Es gibt ein Spiel namens “Super Columbine Massacre RPG!” Darin spielt man Eric Harris und Dylan Klebold, die an der Columbine High School im Jahr 1999 13 Menschen getötet haben – in der bunt-detailarmen Knuddeloptik eines japanischen Super-Nintendo-Rollenspiels. Der 23-jährige Danny Ledone hat das Spiel in sechs Monaten mit dem populären Bastelprogramm RPG Maker” in Heimarbeit fertig gestellt und es 2005 anonym im Internet vertrieben.

Was geht euch jetzt gerade durch den Kopf? Seid ihr entsetzt, angewidert, fassungslos? Oder haltet ihr das Ganze für einen geschmacklosen Scherz eines aufmerksamkeitsgeilen Soziopathen, der unvorstellbares menschliches Leid für billigstes Entertainment ausschlachtet? Selbst die aufgeschlossensten Alles-Spieler unter uns können diese schäbige Provokation nur entschieden ablehnen, oder?

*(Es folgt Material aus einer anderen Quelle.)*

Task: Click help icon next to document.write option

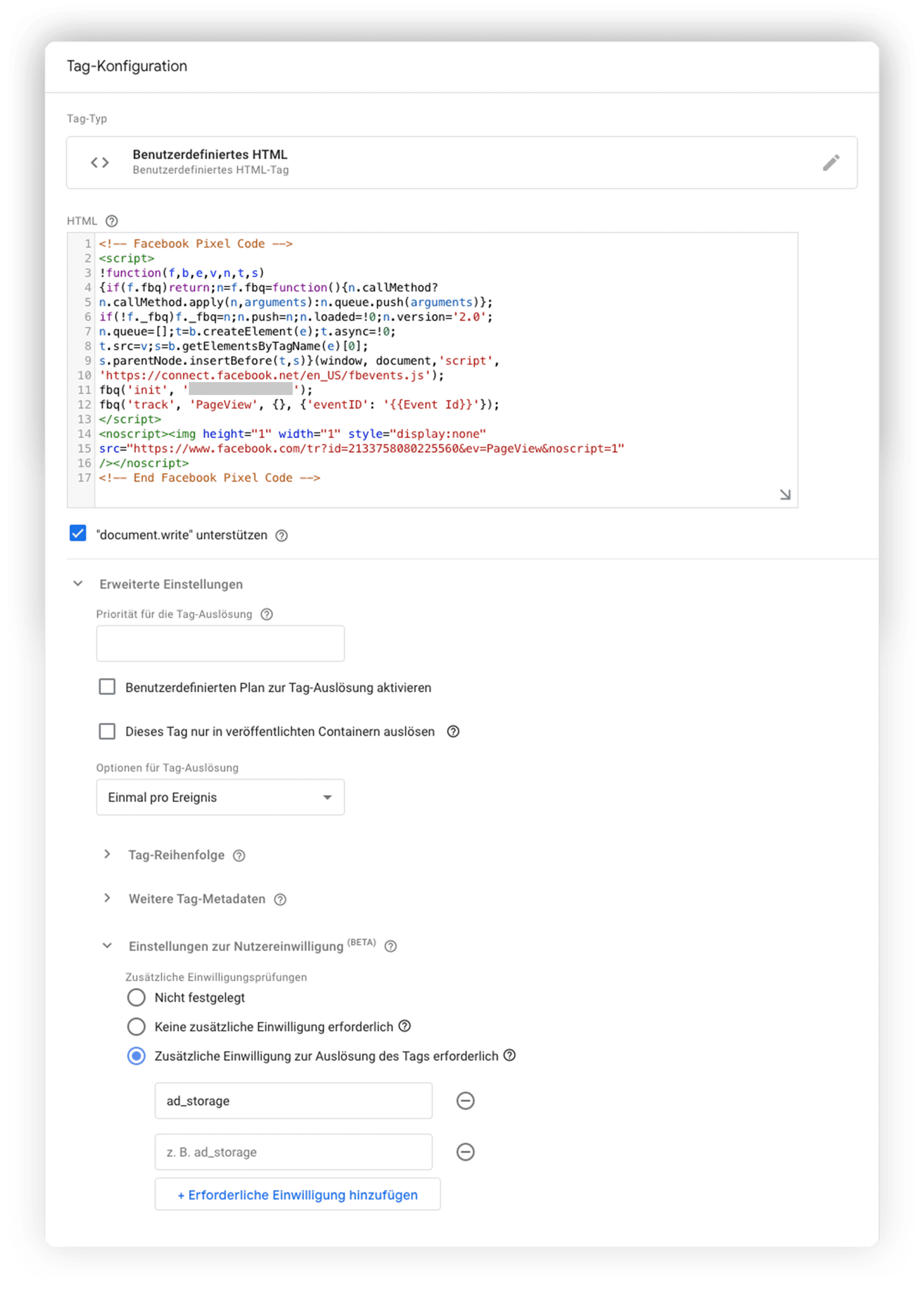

So haben die meisten Leute in den Medien und innerhalb der Gaming-Community reagiert, als sie zum ersten Mal von “Super Columbine Massacre RPG!” gehört haben. Und kaum jemand hat sich ein paar elementare Fragen gestellt: Kann man ein Videospiel, das das Massaker von Columbine behandelt, so einfach als kranken Schund abtun? Ist es wirklich kategorisch ausgeschlossen, dass der Macher des Spiels reflektierte, wohl überlegte Gedanken zum Phänomen “School Shootings” hat und sie mit den Mechanismen eines Videospiels vermitteln wollte? Dass er mit seinem Spiel etwas sagen wollte? Nach einem unfreiwilligen Outing als Kopf hinter dem “Super Columbine Massacre RPG!” schnappte sich Danny Ledone eine Kamera und drehte eine Dokumentation über sich, sein Spiel und was ihn dazu bewegte, sechs Monate seines Lebens zu opfern, um es zu programmieren. Doch “Playing Columbine” ist so viel mehr – eine filmische Liebeserklärung an die Kunstform Videospiel, die noch immer unverstanden ist, die verteufelt, lächerlich gemacht und nicht ernst genommen wird. Professoren, Designer, Spieler, aber auch Kritiker (allen voran der unvermeidliche Jack Thompson ) kommen zu Wort und geben Antwort auf die vielleicht wichtigste Frage, die uns alle angeht: Dürfen Videospiele als Kunst – alles? Und wenn nein: Warum nicht?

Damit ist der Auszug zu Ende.